Immune cells respond to chemotactic signals by means of G protein-coupled receptors. Attempts to elucidate the function of specific G protein family members in these responses is complicated by redundancy among the different G protein isoforms. We have used lentiviral-based RNA interference to eliminate expression of specific G protein subunits selectively in J774A.1 mouse macrophages. The chemotactic response to the complement factors C5a and C3a is ablated in cells lacking G beta(2) but is unaffected in cells lacking G beta(1), G alpha i(2), or G alpha i(3).
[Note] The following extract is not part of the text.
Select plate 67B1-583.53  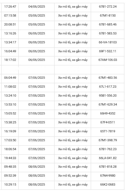(108, 33)
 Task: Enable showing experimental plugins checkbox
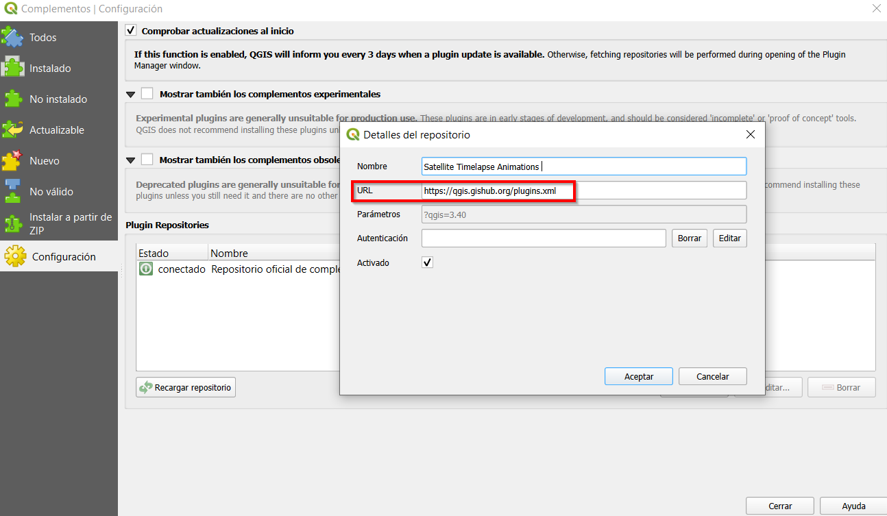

Similarly, the C5a-mediated calcium response of single cells is either absent or significantly delayed and weakened by G beta(2) knockdown. Assessment of Akt1 phosphorylation levels in response to C5a shows rapid and sustained phosphorylation in both wild-type cells and cells lacking G beta(1). Cells lacking G beta(2) retain the rapid response but cannot sustain phospho-Akt1 levels. The phenotype of cells lacking G beta(2) can be reversed by overexpression of either human G beta(2) or mouse G beta(1). These data demonstrate the usefulness of lentiviral-based RNA interference in the systematic analysis of a signaling pathway, and they suggest that in J774A.1 cells, G beta(2)-derived G beta gamma is the most effective mediator of chemotaxis to C5a.